• **EXTRACTED DATA**:
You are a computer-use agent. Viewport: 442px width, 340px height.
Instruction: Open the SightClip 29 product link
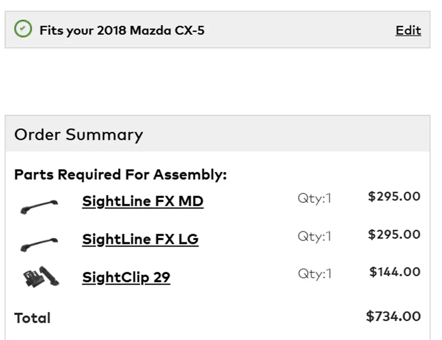pos(126,277)
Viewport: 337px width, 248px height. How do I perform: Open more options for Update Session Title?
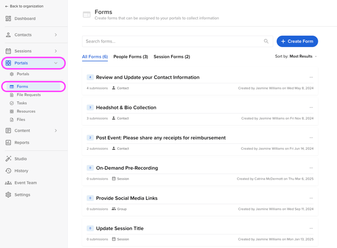click(311, 228)
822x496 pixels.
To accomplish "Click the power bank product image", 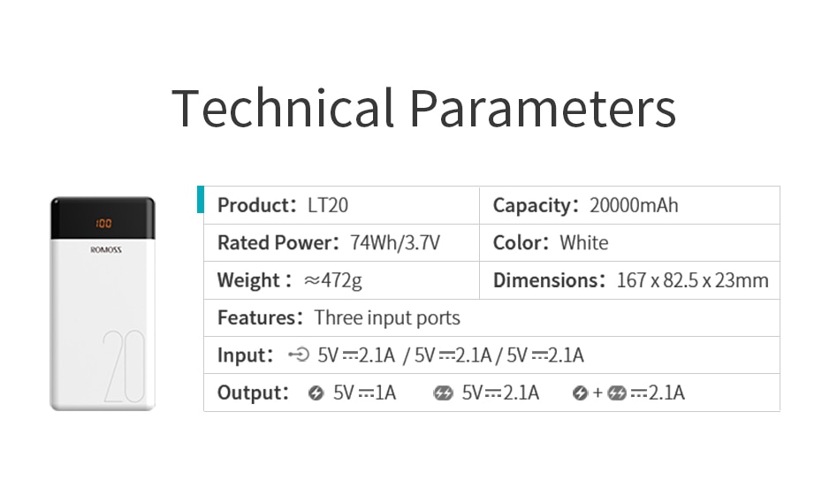I will 103,303.
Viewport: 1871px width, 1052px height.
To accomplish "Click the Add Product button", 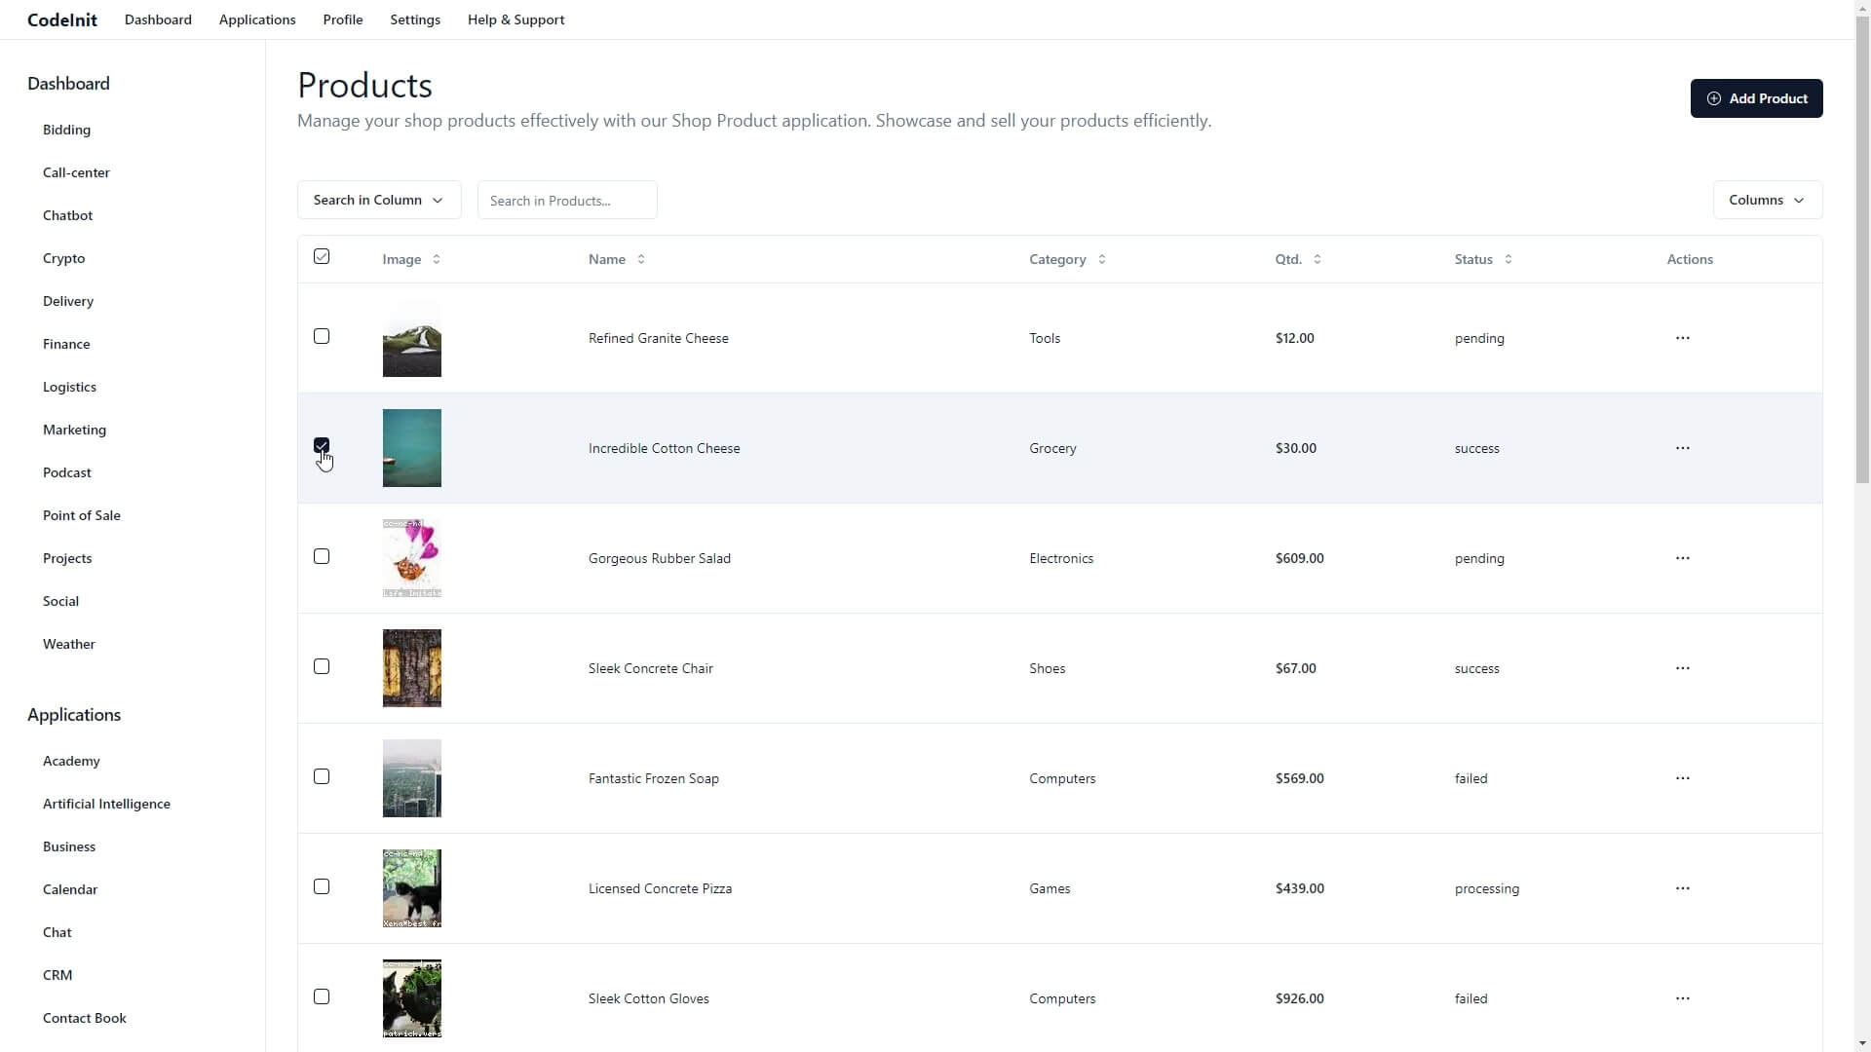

• **AIM**: Rewrite the material from the line containing "Viewport: 1871px width, 1052px height." through the end, changing "button" to "link" and keeping everything else the same. Don't include the pictures in your answer.

• **OUTPUT BELOW**:
Viewport: 1871px width, 1052px height.
To accomplish "Click the Add Product link", 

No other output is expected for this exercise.